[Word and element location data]
***
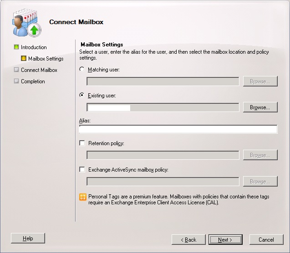290x253 pixels.
Task: Enable the Retention policy checkbox
Action: coord(82,143)
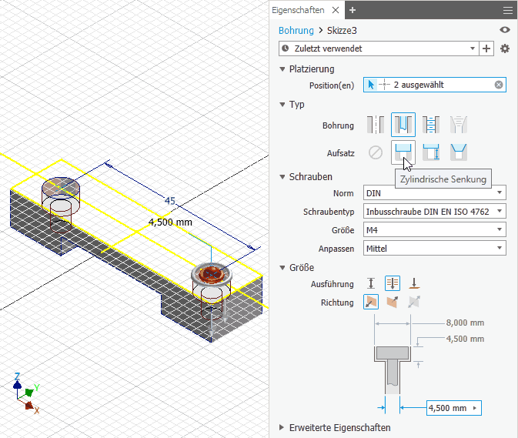Open the Norm dropdown showing DIN
The image size is (518, 438).
(x=434, y=192)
***
PROBLEM TO SOLVE: Copy the data above line for line, without any changes, and leave the pictures out.

REPLY:
290x253 pixels.
Task: Enable the Retention policy checkbox
Action: coord(82,143)
Open the Norm dropdown showing DIN
The image size is (518, 438).
(x=434, y=192)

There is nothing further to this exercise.